ECLI:NL:GHLEE:2003:AO1196
Gerechtshof Leeuwarden
- Eerste aanleg - enkelvoudig
- mr. Fransen
- Rechtspraak.nl
Waarde onroerende zaak per 1 januari 1999 vastgesteld door de heffingsambtenaar
In deze zaak gaat het om de waarde van een onroerende zaak, gelegen aan de a-straat 10 te Z, die door de heffingsambtenaar van de gemeente Aa en Hunze is vastgesteld op ƒ 565.000,- per 1 januari 1999. De belanghebbende, de heer X, heeft bezwaar gemaakt tegen deze waardebepaling, waarna de ambtenaar zijn beslissing heeft gehandhaafd. Het beroep van de belanghebbende is op 5 april 2002 ingediend bij het Gerechtshof te Leeuwarden. De mondelinge behandeling vond plaats op 9 september 2003, waarbij de belanghebbende en een taxateur van de ambtenaar aanwezig waren. Het hof heeft op 23 september 2003 een mondelinge uitspraak gedaan, die op verzoek van de belanghebbende op 3 november 2003 schriftelijk is bevestigd.
De feiten van de zaak zijn als volgt: de ambtenaar heeft de waarde van de onroerende zaak vastgesteld voor de periode van 1 januari 2001 tot en met 31 december 2004, met als waardepeildatum 1 januari 1999. De belanghebbende is van mening dat de vastgestelde waarde te hoog is en stelt een waarde van ƒ 440.000,- voor. De ambtenaar daarentegen handhaaft zijn vastgestelde waarde en verwijst naar een taxatierapport dat twee referentieobjecten bevat ter onderbouwing van zijn waardebepaling.

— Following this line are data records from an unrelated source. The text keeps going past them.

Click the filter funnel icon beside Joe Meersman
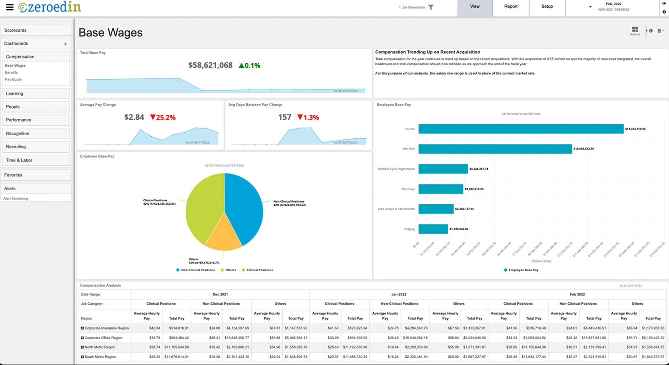Viewport: 669px width, 365px height. point(431,7)
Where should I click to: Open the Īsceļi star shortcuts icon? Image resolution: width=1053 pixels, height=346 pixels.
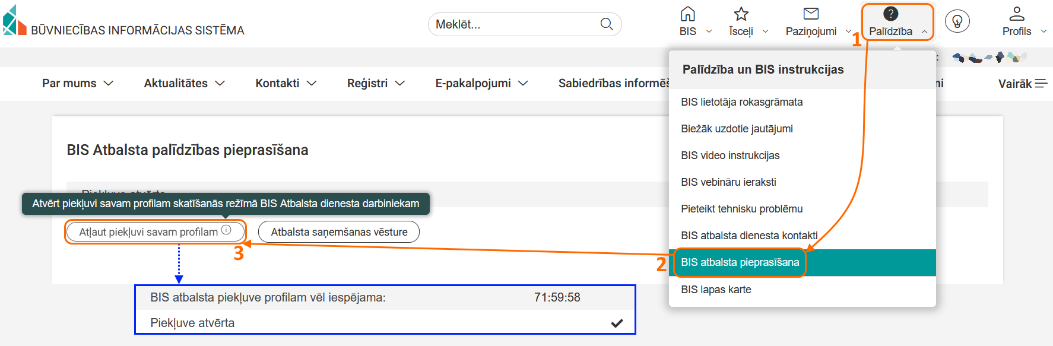click(x=741, y=14)
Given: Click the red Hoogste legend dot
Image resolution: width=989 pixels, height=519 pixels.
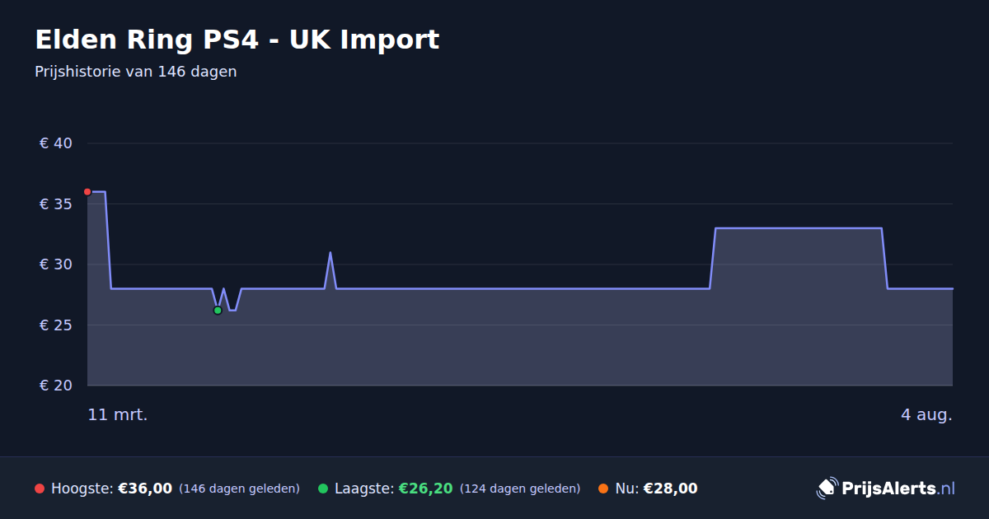Looking at the screenshot, I should tap(40, 489).
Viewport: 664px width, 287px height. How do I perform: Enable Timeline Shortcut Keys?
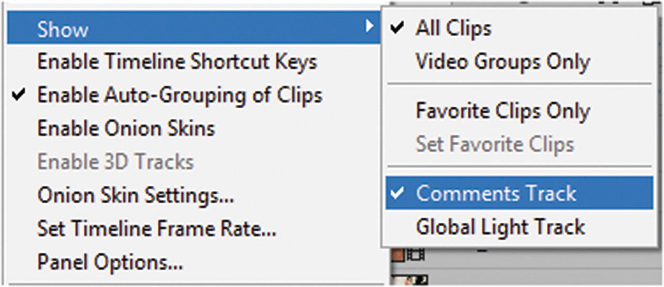(x=177, y=62)
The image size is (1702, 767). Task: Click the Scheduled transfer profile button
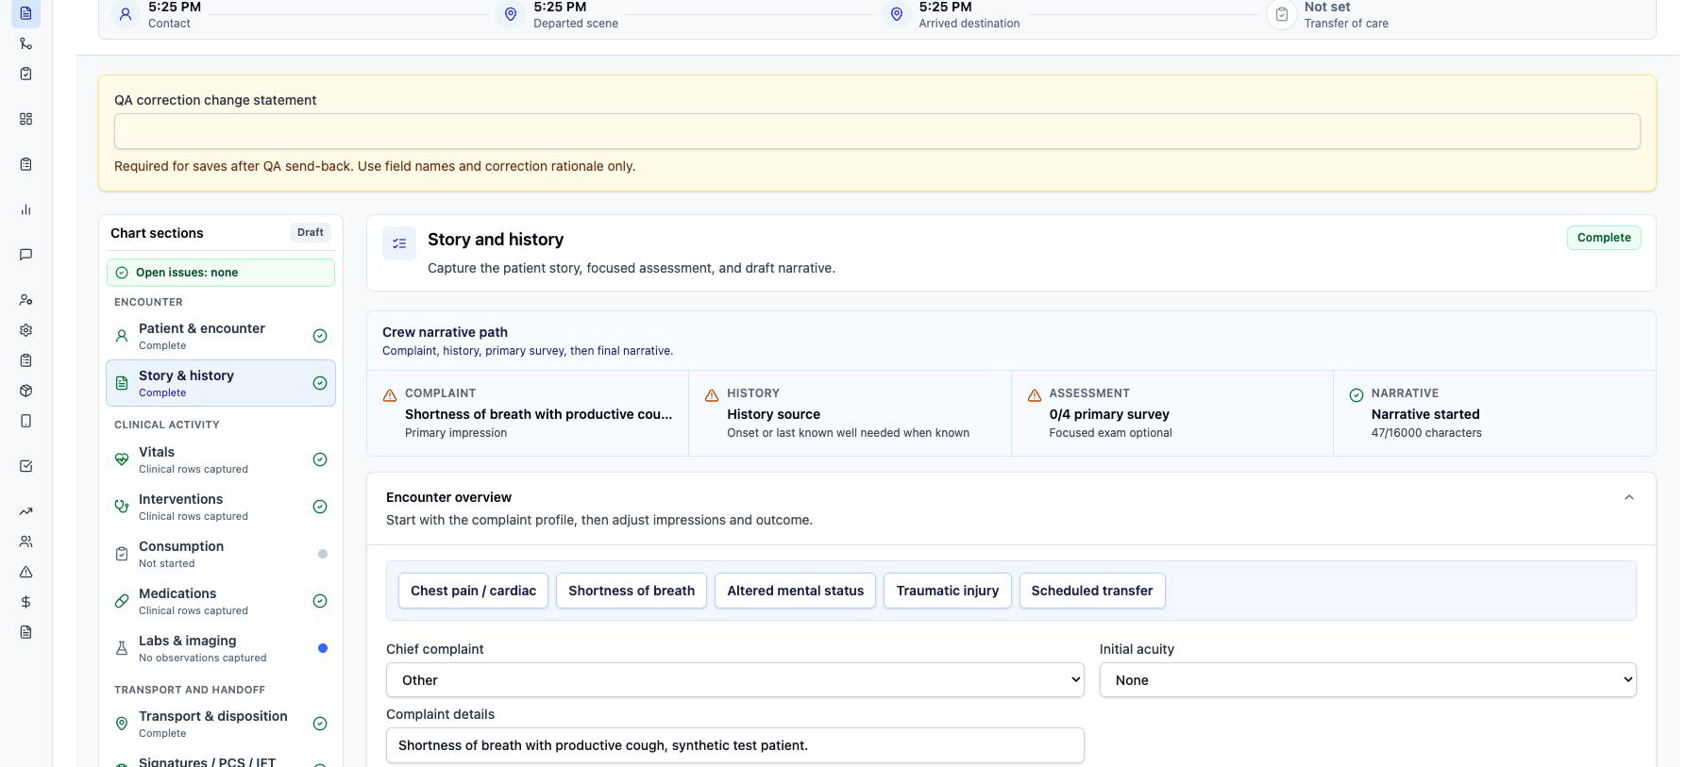click(x=1092, y=591)
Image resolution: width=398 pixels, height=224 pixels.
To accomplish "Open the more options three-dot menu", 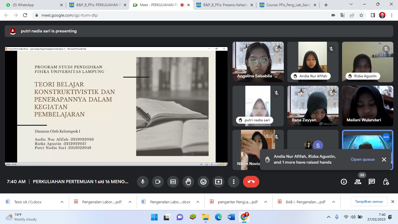I will click(x=234, y=182).
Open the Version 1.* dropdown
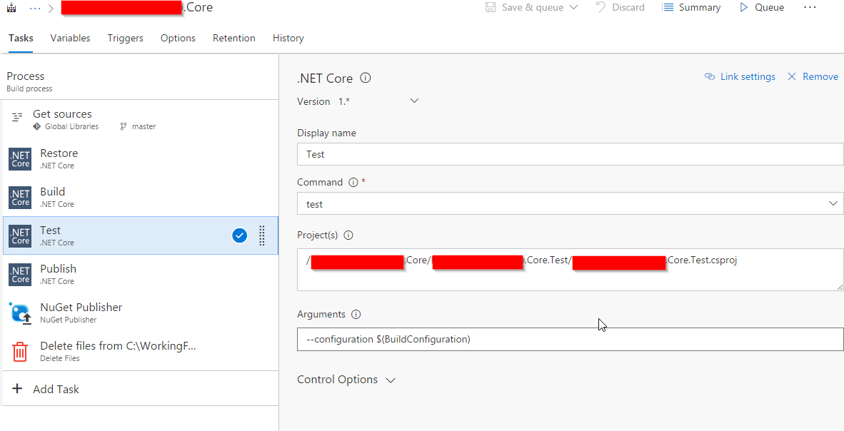The width and height of the screenshot is (844, 431). point(414,101)
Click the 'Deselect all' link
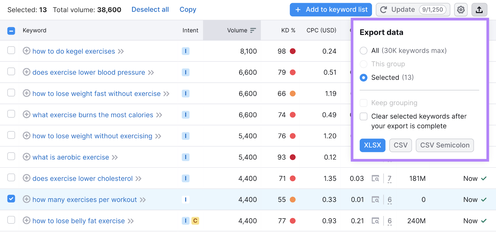This screenshot has height=232, width=496. click(150, 10)
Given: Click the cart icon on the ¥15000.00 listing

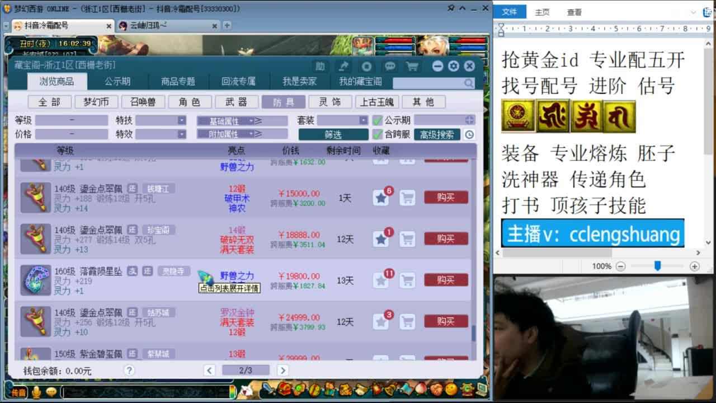Looking at the screenshot, I should tap(408, 198).

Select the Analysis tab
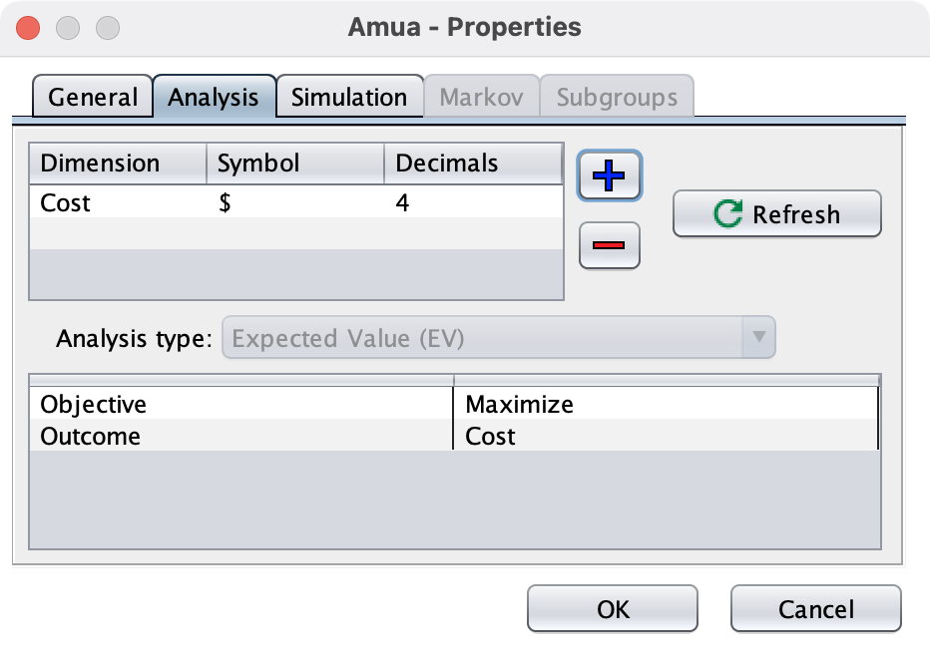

Het hof overweegt dat de waarde van de onroerende zaak moet worden bepaald op basis van objectieve maatstaven, zoals de koopprijs die bij verkoop op de peildatum zou zijn gerealiseerd. Het hof concludeert dat de ambtenaar in zijn bewijslast is geslaagd en dat de referentieobjecten een redelijke afspiegeling van de markt vormen. De belanghebbende heeft geen overtuigende argumenten aangedragen die de vastgestelde waarde kunnen verlagen. Het hof verklaart het beroep van de belanghebbende ongegrond en bevestigt de waarde zoals vastgesteld door de ambtenaar.